Tal como os jornalistas de The Post, os heróis coletivos surgem em vários outros trabalhos de Steven Spielberg

Quando pensamos no universo de Steven Spielberg, dentro da sua variedade, somos inevitavelmente conduzidos a imagens como as de Tubarão (1975), E.T. - O Extraterrestre (1982), a saga Indiana Jones ou A Lista de Schindler (1993). Mais particularmente, e simplificando, ocorre-nos de imediato a referência dos heróis dessas fitas, quer seja uma doce criatura alienígena ou o nobre Liam Neeson na pele do homem que salvou mais de mil judeus durante o Holocausto.

No entanto, se olharmos mais de perto alguns destes filmes, e outros do mesmo realizador, é possível perceber neles uma determinante noção de coletivo: veja-se o monstro das águas que instala o medo numa comunidade, em Tubarão, levando um grupo de homens a juntar-se dentro de um barco para o caçar, ou os sobreviventes que, no final de A Lista de Schindler, se dirigem à campa do benfeitor, como protagonistas de uma parte da história da humanidade que não pode, nem deve, cair no esquecimento.

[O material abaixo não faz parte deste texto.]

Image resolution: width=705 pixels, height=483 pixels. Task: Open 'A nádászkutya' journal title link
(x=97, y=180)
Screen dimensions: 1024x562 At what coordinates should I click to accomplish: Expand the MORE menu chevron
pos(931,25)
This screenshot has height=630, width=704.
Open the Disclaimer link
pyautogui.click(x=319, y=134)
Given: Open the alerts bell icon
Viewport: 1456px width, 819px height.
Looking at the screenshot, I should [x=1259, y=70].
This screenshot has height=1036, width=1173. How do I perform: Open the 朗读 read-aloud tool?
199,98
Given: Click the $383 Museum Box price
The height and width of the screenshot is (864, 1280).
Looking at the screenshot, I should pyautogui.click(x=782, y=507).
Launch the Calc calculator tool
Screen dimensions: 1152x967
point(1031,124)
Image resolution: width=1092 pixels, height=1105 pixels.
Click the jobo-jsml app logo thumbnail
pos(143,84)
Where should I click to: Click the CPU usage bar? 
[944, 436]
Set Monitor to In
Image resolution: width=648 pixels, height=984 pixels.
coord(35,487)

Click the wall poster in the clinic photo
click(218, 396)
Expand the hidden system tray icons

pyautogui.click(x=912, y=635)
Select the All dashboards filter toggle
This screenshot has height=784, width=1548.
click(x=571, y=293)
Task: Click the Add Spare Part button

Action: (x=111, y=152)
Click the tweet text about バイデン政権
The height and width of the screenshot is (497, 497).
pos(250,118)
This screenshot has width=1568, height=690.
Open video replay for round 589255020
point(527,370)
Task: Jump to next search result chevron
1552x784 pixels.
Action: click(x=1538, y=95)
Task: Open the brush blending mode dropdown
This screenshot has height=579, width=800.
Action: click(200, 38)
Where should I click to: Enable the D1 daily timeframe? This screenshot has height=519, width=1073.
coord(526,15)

Com a estreia de The Post, somos reconduzidos a essa consciência de um cinema marcado pelo coletivo. Digamos que Meryl Streep e Tom Hanks, embora sejam aqui os atores na primeira linha, com os respetivos papéis da proprietária e do editor executivo do The Washington Post, não representam a dinâmica total do filme: eles são parte de uma narrativa conjunta que, em última instância, se refletiu na própria sociedade americana. Falamos do caso dos Papéis do Pentágono, e do conjunto de jornalistas que trabalharam a monumental documentação, em tempo recorde, para que o jornal exercesse o seu direito de informar. Na essência, The Post é sobre este processo de interajuda laboral.

Que outros exemplos de performance coletiva encontramos na filmografia de Spielberg? Talvez nenhum seja tão justo como O Resgate do Soldado Ryan (1998). Com efeito, esta história de um grupo de soldados com a missão de encontrar outro militar, que deve regressar a casa, tem tudo aquilo que representa a ideia do herói coletivo - incluindo as dúvidas da incumbência que atormentam alguns elementos. Como a certa altura se ouve dizer: "Que sentido tem arriscar a vida de oito pessoas para salvar uma?" Esta é a nobreza do gesto sobre o qual se reflete ao longo do filme.

Numa outra escala, podemos referir ainda A Guerra dos Mundos (2005) - "We"re under attack" - que ensaia o vínculo da família no âmbito da catástrofe global; mas também Munique (2005), o filme sobre os eventos que se seguiram ao massacre nos Jogos Olímpicos de 1972, centrado na ação secreta da Mossad, com um coro de cinco personagens.

Mas para ficarmos com uma imagem simbólica deste sentido do coletivo no cinema de Spielberg, nada como evocar a belíssima cena final de Encontros Imediatos do Terceiro Grau (1977): aquela comunhão de deslumbramento à volta da luminosa nave extraterrestre.